TV and movie plot cliches that really annoy

I just saw an ad for The Closer and they are using one of the most tired plot cliches that ever existed. Brenda is going to get married…or WILL SHE???

ARGH! I don’t even watch that show, but no more of this ‘there’s a big wedding coming up, but it might not happen!’ crap. Please, I’m begging every writer out there to stop doing this.

What well worn plot devices get on your nerves?

Ticking timebombs. If ya gotta have one, at least set it to detonate at 17:24.

Bringing someone who died back to life. 24 I’m talking to YOU! Of course, a bunch of other shows are guilty of it too.

Having a baby in a stalled elevator. I can think of at least four shows I’ve seen that on.

When the main character gets amnesia or temporary blindness.

Main character has a dream where he imagines he’s Scrooge and the rest of the cast are the other characters from A Christmas Carol.

• [Recorded data]
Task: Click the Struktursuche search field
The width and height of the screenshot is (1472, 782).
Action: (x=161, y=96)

...

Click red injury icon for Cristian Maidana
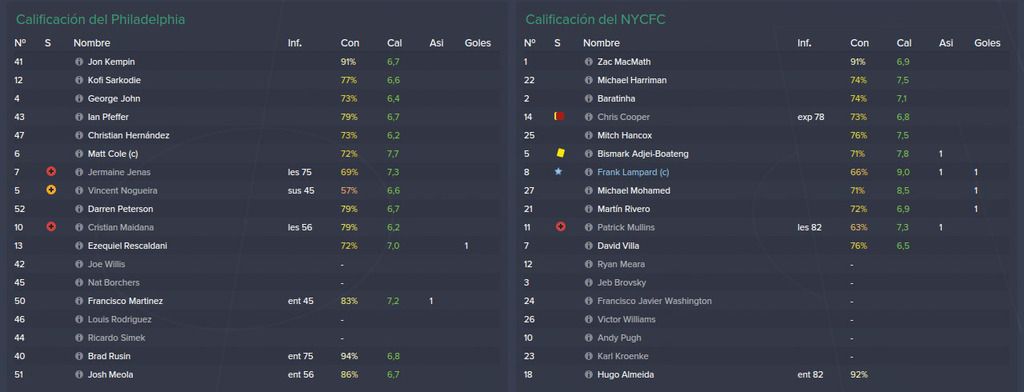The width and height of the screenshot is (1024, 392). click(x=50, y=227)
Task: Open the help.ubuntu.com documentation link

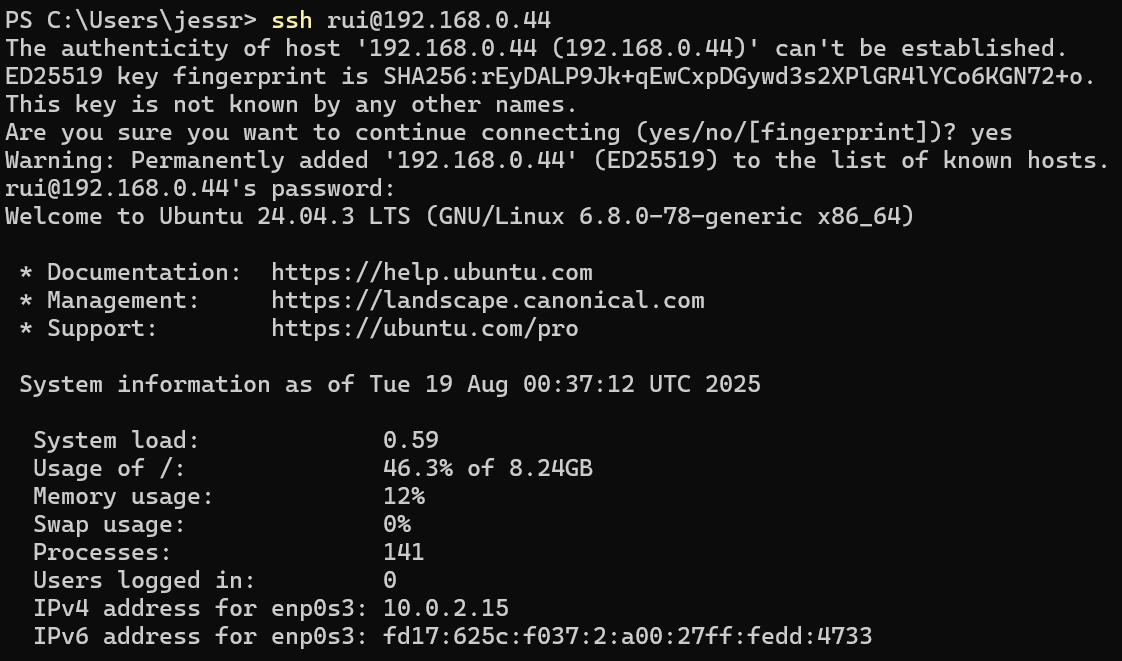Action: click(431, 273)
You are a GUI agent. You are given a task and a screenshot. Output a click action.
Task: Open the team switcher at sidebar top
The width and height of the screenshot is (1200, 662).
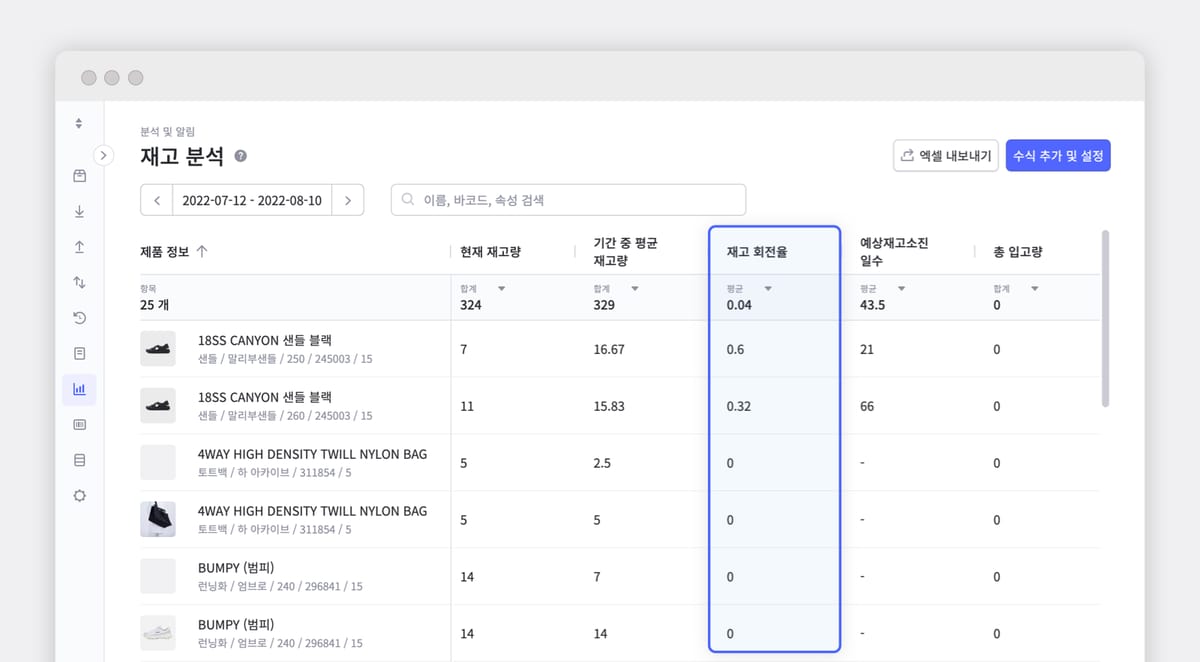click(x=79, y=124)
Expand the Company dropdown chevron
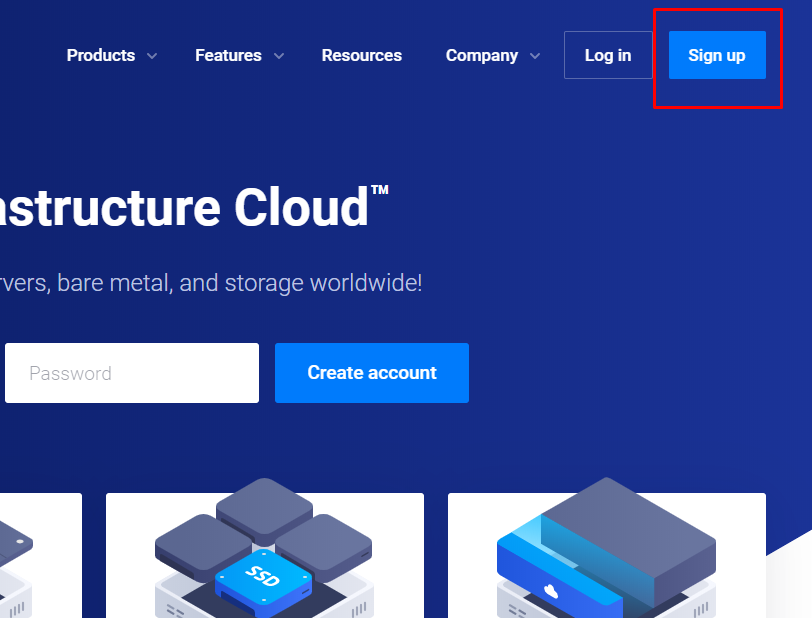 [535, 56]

---

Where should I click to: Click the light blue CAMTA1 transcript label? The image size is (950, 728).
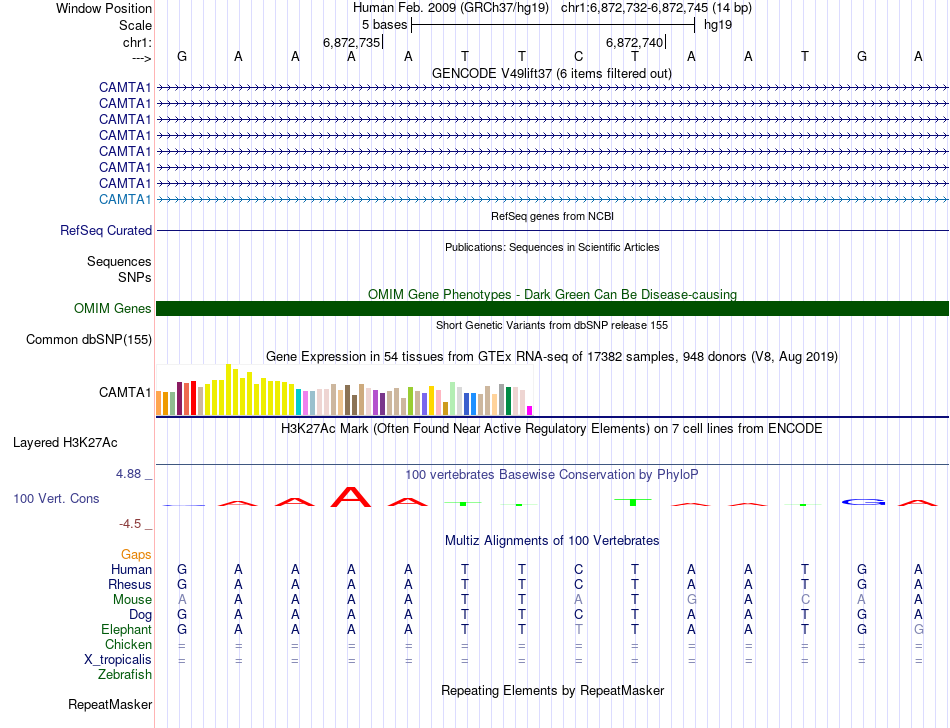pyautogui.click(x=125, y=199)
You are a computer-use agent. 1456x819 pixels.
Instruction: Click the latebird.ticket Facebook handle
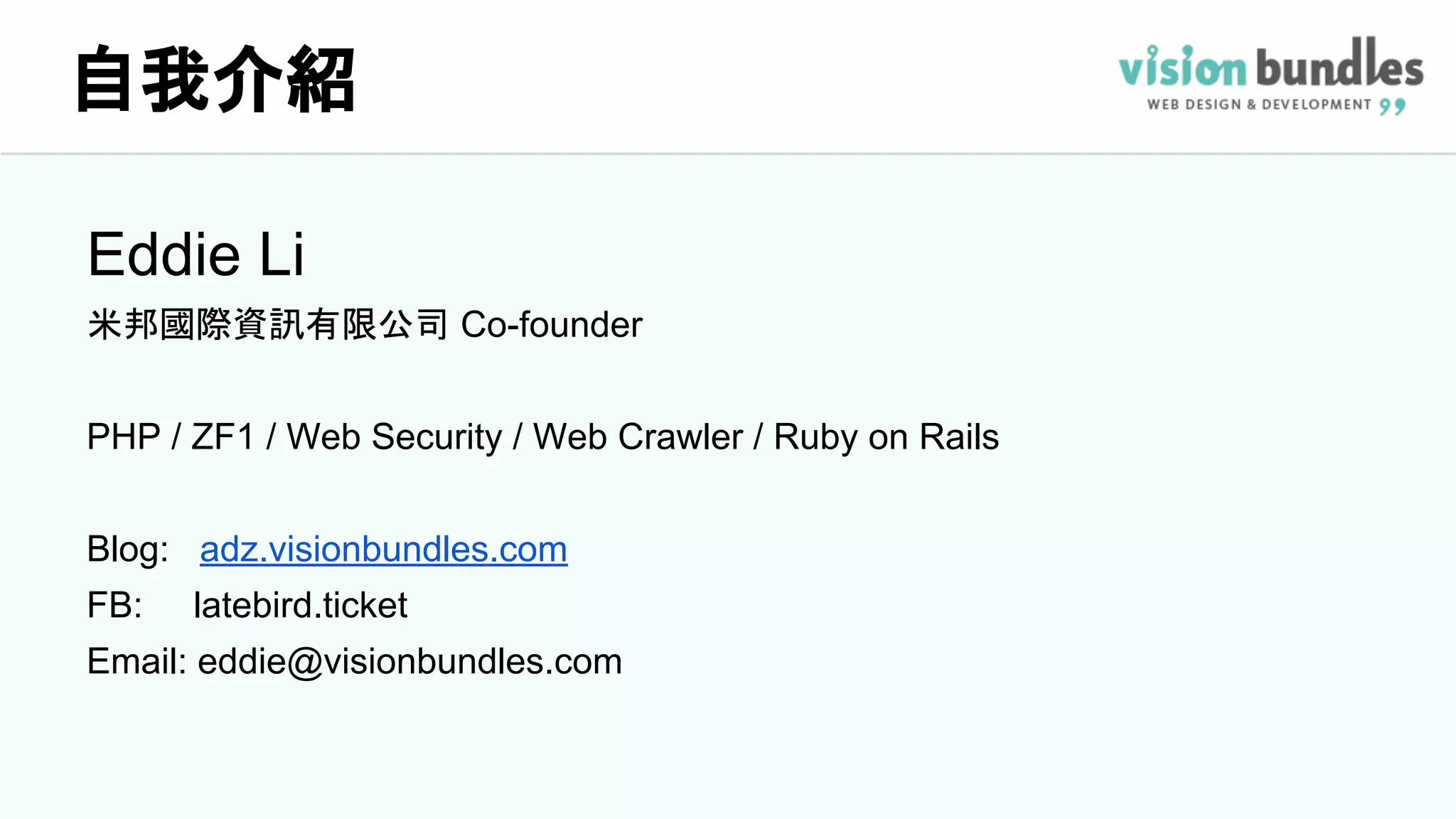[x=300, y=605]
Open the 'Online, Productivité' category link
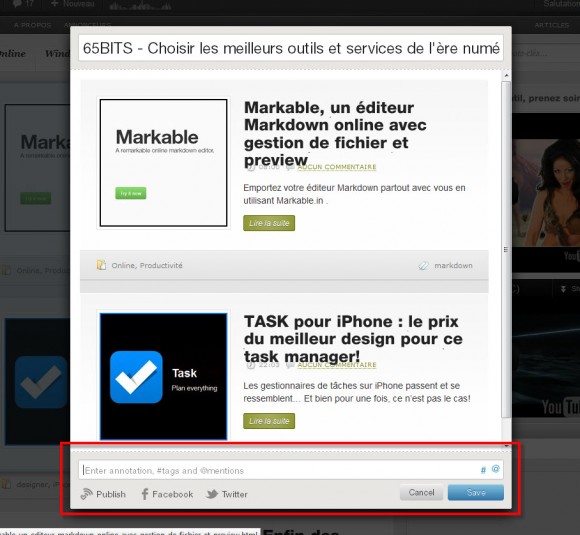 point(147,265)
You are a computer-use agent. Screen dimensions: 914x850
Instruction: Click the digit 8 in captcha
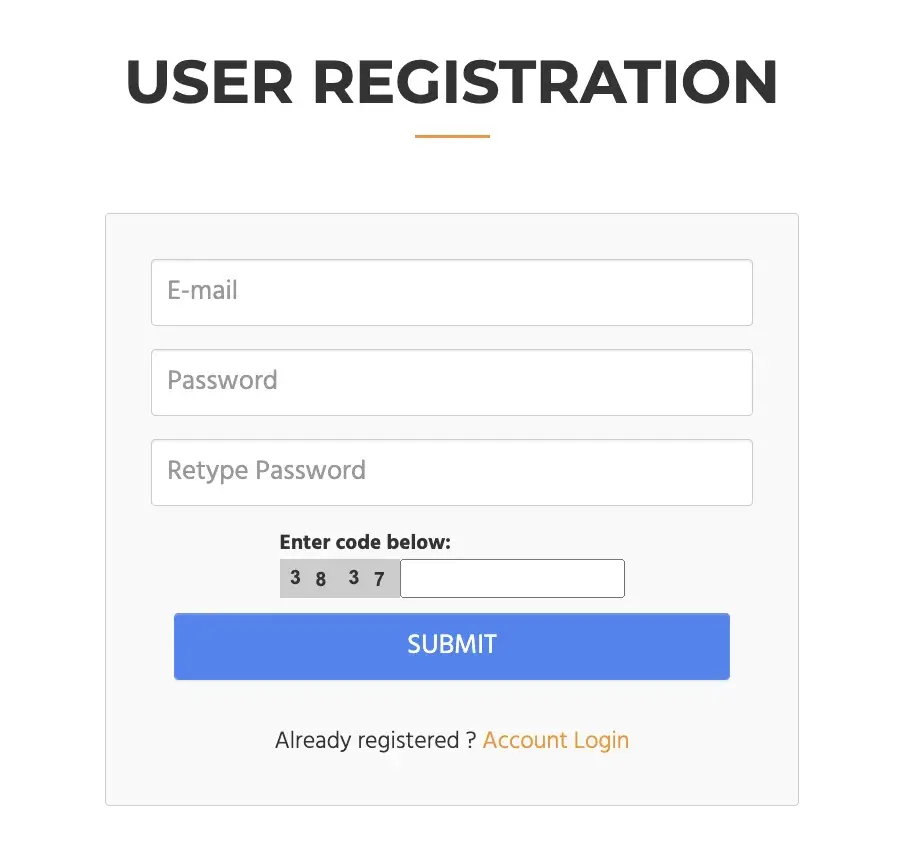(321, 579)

• [Exercise tasks]
A) Return everything in the plot cliches thread from "TV and movie" down to "stop doing this.", copied word for word.
B) Answer these questions about the plot cliches thread.
(i) Which show's ad led to the opening complaint?
(ii) At what time does one reply say a ticking timebomb should at least be set to detonate?
(iii) On how many shows has one poster seen someone have a baby in a stalled elevator?
C) Write what comes next in the plot cliches thread, picking up after the last reply shown.

• [Responses per task]
A)
TV and movie plot cliches that really annoy

I just saw an ad for The Closer and they are using one of the most tired plot cliches that ever existed. Brenda is going to get married…or WILL SHE???

ARGH! I don’t even watch that show, but no more of this ‘there’s a big wedding coming up, but it might not happen!’ crap. Please, I’m begging every writer out there to stop doing this.

B)
(i) The Closer
(ii) 17:24
(iii) At least four

C)
Springs to mind since I’m reading up on House : “If we give him the medicine, and he’s got the disease, he’s cured. If it’s the wrong diagnostic he’ll DIE IN 5 SECONDS BECAUSE HIS PANCREAS WILL EXPLODE !”. Yeah, that gets old.

The robot/android that wants to be human. “I want to get tired, get sick, and have to excrete smelly stuff from my behind. Oh, and feel pain, grow old, and die.”

In last year’s season finale of Lost, it seemed to me they were trying to use as many stupid cliches as they could. Two that stuck out were: aircraft can’t quite make it unless they lose the weight of a major character who’s due for a redeeming sacrifice; bad guy is shot in the torso, but nobody checks to make sure he’s dead (which he isn’t, thanks to effective body armor, as he actually explains in dialogue later).

(In an earlier episode, we have the same “not checking to see if somebody’s dead” cliche, when a woman gets a knife in the back, drops to the ground – and the world-class spinal surgeon standing right next to her doesn’t even check for a pulse.)

When two people get into a “hilarious” or uncomfortable situation because of a misunderstanding that would have been cleared up in 5 seconds if either one had talked to the other.

Oh, wait, that’s like EVERY SINGLE SITCOM EVER.

I don’t watch much TV.

TELL me about it! The worst perpetrator of this being the writers of the Star Trek franchise.

TOS: Spock exploring his “half humanity”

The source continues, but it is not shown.